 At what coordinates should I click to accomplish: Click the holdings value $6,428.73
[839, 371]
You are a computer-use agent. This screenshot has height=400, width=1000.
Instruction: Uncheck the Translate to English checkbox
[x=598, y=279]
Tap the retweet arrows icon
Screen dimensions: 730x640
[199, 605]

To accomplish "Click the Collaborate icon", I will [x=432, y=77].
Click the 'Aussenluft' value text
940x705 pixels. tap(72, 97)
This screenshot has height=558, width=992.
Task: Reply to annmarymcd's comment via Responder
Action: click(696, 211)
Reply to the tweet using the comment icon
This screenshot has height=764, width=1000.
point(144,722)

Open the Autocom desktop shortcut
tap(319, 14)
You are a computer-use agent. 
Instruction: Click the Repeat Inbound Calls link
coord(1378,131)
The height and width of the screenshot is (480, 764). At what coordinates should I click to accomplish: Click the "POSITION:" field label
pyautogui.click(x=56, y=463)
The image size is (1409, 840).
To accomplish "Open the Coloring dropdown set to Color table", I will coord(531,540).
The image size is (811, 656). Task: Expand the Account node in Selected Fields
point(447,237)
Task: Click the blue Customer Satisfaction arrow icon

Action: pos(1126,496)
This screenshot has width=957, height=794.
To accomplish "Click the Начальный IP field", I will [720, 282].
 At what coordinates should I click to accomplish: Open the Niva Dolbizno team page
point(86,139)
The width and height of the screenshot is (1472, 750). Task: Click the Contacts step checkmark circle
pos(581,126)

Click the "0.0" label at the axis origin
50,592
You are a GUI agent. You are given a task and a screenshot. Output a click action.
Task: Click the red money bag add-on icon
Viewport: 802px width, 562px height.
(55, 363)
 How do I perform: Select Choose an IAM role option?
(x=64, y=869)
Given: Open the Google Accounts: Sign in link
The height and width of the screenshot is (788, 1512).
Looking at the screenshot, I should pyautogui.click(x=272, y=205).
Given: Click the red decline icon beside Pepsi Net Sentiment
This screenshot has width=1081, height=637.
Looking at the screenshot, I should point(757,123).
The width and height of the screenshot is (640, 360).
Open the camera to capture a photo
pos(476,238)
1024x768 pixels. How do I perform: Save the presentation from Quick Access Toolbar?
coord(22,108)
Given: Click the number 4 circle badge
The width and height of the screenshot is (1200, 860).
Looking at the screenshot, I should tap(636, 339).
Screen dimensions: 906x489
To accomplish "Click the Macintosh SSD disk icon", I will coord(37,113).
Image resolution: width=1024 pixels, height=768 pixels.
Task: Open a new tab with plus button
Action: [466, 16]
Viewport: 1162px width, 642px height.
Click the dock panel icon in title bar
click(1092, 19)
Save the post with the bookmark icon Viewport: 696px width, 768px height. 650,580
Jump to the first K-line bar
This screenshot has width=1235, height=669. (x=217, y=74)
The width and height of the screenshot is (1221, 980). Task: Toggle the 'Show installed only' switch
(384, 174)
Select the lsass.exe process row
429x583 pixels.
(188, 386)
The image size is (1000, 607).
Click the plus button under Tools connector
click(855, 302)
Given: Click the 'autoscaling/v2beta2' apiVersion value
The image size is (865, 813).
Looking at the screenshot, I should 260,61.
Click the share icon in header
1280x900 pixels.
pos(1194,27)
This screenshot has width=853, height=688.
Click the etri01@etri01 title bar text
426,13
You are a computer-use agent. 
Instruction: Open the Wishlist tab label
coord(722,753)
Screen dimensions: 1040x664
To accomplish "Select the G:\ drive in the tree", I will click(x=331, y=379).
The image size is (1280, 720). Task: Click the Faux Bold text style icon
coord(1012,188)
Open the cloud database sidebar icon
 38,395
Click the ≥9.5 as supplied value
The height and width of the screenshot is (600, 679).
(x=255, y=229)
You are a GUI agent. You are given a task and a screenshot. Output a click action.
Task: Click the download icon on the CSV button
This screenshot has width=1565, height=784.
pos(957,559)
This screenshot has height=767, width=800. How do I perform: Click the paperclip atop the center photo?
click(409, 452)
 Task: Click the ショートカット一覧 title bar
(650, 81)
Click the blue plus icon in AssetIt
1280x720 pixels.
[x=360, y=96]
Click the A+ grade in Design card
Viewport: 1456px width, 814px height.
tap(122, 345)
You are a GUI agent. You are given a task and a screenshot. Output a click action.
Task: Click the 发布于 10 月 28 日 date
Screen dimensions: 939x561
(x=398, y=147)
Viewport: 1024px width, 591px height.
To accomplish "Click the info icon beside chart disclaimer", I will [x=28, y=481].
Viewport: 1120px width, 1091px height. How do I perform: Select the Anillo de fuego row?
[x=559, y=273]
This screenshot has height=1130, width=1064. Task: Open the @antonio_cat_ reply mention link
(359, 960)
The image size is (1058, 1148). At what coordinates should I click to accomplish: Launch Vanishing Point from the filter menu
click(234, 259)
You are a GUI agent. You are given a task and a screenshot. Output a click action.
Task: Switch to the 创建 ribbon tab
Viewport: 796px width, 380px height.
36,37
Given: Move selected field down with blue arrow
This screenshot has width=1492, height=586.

- Required action -
Each line above is to be restated exactly.

- Result below -
 At what coordinates should I click to accomplish: Click the holdings value $6,428.73
[839, 371]
You are a computer-use agent. This screenshot has height=400, width=1000.
Instruction: Uncheck the Translate to English checkbox
[x=598, y=279]
Tap the retweet arrows icon
Screen dimensions: 730x640
[199, 605]

To accomplish "Click the Collaborate icon", I will [x=432, y=77].
Click the 'Aussenluft' value text
940x705 pixels. tap(72, 97)
This screenshot has height=558, width=992.
Task: Reply to annmarymcd's comment via Responder
Action: click(696, 211)
Reply to the tweet using the comment icon
This screenshot has height=764, width=1000.
point(144,722)

Open the Autocom desktop shortcut
tap(319, 14)
You are a computer-use agent. 
Instruction: Click the Repeat Inbound Calls link
coord(1378,131)
The height and width of the screenshot is (480, 764). At what coordinates should I click to accomplish: Click the "POSITION:" field label
pyautogui.click(x=56, y=463)
The image size is (1409, 840).
To accomplish "Open the Coloring dropdown set to Color table", I will coord(531,540).
The image size is (811, 656). Task: Expand the Account node in Selected Fields
point(447,237)
Task: Click the blue Customer Satisfaction arrow icon

Action: pos(1126,496)
This screenshot has width=957, height=794.
To accomplish "Click the Начальный IP field", I will [720, 282].
 At what coordinates should I click to accomplish: Open the Niva Dolbizno team page
point(86,139)
The width and height of the screenshot is (1472, 750). Task: Click the Contacts step checkmark circle
pos(581,126)

Click the "0.0" label at the axis origin
50,592
You are a GUI agent. You are given a task and a screenshot. Output a click action.
Task: Click the red money bag add-on icon
Viewport: 802px width, 562px height.
(55, 363)
 How do I perform: Select Choose an IAM role option?
(x=64, y=869)
Given: Open the Google Accounts: Sign in link
The height and width of the screenshot is (788, 1512).
Looking at the screenshot, I should pyautogui.click(x=272, y=205).
Given: Click the red decline icon beside Pepsi Net Sentiment
This screenshot has width=1081, height=637.
Looking at the screenshot, I should point(757,123).
The width and height of the screenshot is (640, 360).
Open the camera to capture a photo
pos(476,238)
1024x768 pixels. How do I perform: Save the presentation from Quick Access Toolbar?
coord(22,108)
Given: Click the number 4 circle badge
The width and height of the screenshot is (1200, 860).
Looking at the screenshot, I should tap(636, 339).
Screen dimensions: 906x489
To accomplish "Click the Macintosh SSD disk icon", I will coord(37,113).
Image resolution: width=1024 pixels, height=768 pixels.
Task: Open a new tab with plus button
Action: [466, 16]
Viewport: 1162px width, 642px height.
Click the dock panel icon in title bar
click(1092, 19)
Save the post with the bookmark icon Viewport: 696px width, 768px height. 650,580
Jump to the first K-line bar
This screenshot has width=1235, height=669. (x=217, y=74)
The width and height of the screenshot is (1221, 980). Task: Toggle the 'Show installed only' switch
(384, 174)
Select the lsass.exe process row
429x583 pixels.
(188, 386)
The image size is (1000, 607).
Click the plus button under Tools connector
click(855, 302)
Given: Click the 'autoscaling/v2beta2' apiVersion value
The image size is (865, 813).
Looking at the screenshot, I should 260,61.
Click the share icon in header
1280x900 pixels.
pos(1194,27)
This screenshot has width=853, height=688.
Click the etri01@etri01 title bar text
426,13
You are a computer-use agent. 
Instruction: Open the Wishlist tab label
coord(722,753)
Screen dimensions: 1040x664
To accomplish "Select the G:\ drive in the tree", I will click(x=331, y=379).
The image size is (1280, 720). Task: Click the Faux Bold text style icon
coord(1012,188)
Open the cloud database sidebar icon
 38,395
Click the ≥9.5 as supplied value
The height and width of the screenshot is (600, 679).
(x=255, y=229)
You are a GUI agent. You are given a task and a screenshot. Output a click action.
Task: Click the download icon on the CSV button
This screenshot has width=1565, height=784.
pos(957,559)
This screenshot has height=767, width=800. How do I perform: Click the paperclip atop the center photo?
click(409, 452)
 Task: Click the ショートカット一覧 title bar
(650, 81)
Click the blue plus icon in AssetIt
1280x720 pixels.
[x=360, y=96]
Click the A+ grade in Design card
Viewport: 1456px width, 814px height.
tap(122, 345)
You are a GUI agent. You are given a task and a screenshot. Output a click action.
Task: Click the 发布于 10 月 28 日 date
Screen dimensions: 939x561
(x=398, y=147)
Viewport: 1024px width, 591px height.
To accomplish "Click the info icon beside chart disclaimer", I will [x=28, y=481].
Viewport: 1120px width, 1091px height. How do I perform: Select the Anillo de fuego row?
[x=559, y=273]
This screenshot has height=1130, width=1064. Task: Open the @antonio_cat_ reply mention link
(359, 960)
The image size is (1058, 1148). At what coordinates should I click to accomplish: Launch Vanishing Point from the filter menu
click(234, 259)
You are a GUI agent. You are given a task and a screenshot. Output a click action.
Task: Switch to the 创建 ribbon tab
Viewport: 796px width, 380px height.
36,37
Given: Move selected field down with blue arrow
This screenshot has width=1492, height=586.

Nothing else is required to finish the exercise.